Tissue destruction, which can occur in hemolysis, surgery, infarction, crush syndrome, rhabdomyolysis, cerebral hemorrhageetc..
Drug fever
directly caused be the drug (e.g. progesterone, chemotherapeutics causing tumor necrosis)
as an adverse reaction to drugs (e.g. antibiotics, sulfa drugs, etc.)
after drug discontinuation, like with heroin withdrawl
Cancers such as Hodgkin disease (with Pel-Ebstein fever)
Metabolic disorders like gout, porphyria, etc..
Thrombo-embolic processes (i.e. pulmonary embolism, deep venous thrombosis)
Persistent fever which cannot be explained after repeated routine clinical inquiries, is called fever of unknown origin.


Is fever useful?
The mainstream medical answer is: no. That is: there is no definitive proof in warm-blooded species (and certainly not in humans) in vivo that they recover more rapidly from infections due to fever.

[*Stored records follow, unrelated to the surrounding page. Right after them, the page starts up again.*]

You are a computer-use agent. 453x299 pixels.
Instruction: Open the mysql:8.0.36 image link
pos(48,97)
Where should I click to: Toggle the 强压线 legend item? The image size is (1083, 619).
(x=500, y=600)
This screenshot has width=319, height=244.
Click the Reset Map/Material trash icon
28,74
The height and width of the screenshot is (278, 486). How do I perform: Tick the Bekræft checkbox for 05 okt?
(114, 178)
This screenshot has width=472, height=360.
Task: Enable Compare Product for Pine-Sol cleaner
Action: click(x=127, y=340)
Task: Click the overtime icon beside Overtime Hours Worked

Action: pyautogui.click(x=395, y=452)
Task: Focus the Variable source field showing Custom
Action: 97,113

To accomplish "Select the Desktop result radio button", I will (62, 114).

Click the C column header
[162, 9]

Of course, there is evidence that hints a possible role for the usefulness (and therefore, evolutionary role, from a Darwinistic point of view) of fever. It does have an effect in cold-blooded species, and there are certainly some important immunological reactions that are speeded up by temperature. Possibly, some pathogens with strict temperature preferences could be hindered.


Treatment
Fever should not necessarily be treated. Fever is an important signal that there's something wrong in the body, and it can be used for follow-up. Fever might help the immune system or hinder specific pathogens, but this is generally considered of little importance. Moreover, not all fevers are of infectious origin.

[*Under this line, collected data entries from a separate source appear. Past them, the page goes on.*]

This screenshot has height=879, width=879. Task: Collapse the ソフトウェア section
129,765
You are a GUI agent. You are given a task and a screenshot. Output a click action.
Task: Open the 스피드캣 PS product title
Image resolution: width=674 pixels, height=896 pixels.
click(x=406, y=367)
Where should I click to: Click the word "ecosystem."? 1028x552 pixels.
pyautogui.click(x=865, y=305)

Most people take medication against fever because it causes discomfort. Fever increases heart rate and metabolism, thus potentially putting an additional strain on elderly patients, patients with heart disease, etc. This may even cause delirium. Therefore, potential benefits (if any) must be weighed against risks in these patients. In any case, fever must be brought under control in instances when fever escalates to hyperpyrexia, and tissue damage is imminent.

Treatment of fever should primarily be based on lowering the setpoint, but facilitating heat loss may contribute. The former is accomplished with antipyretics. Heat loss may be an effect of heat conduction, convection, radiation or evaporation (=sweating, perspiration). This may be particularly important in babies, to whom it is best not to give to much drugs. However, when someone would use water that is too cold, this induces vasoconstriction and prevents adequate heat loss.


WIKIPEDIA

 

yeah... doctors will always cool the body... to prevent the over heating that a bad infection can cause...

i.e.. the body wants to reach 106... to kill the germs and save the body...


but its not a perfect system.... and if 106.5 is reached.. humans die.


fever... is a good thing... but anything over 104 is a danger and a doctor must act.......

since in fact... the body just needs more time to win the war... not more temp.


-MT

 

Can't vasodilation and increased blood flow due to inflammation or infection raise temperature in acute stages?

Some infections in latent stages may not show that.

Much details are given on following link;http://www.merck.com/mmhe/sec17/ch188/ch188d.html

 

tablariddim: Thanks for the superb reply. Very informative.

Is fever useful? From an evolutionary perspective one would think that it must be. You state that "the endogenous pyrogens are a part of the innate immune system." Possible the additional heat facilitates their production?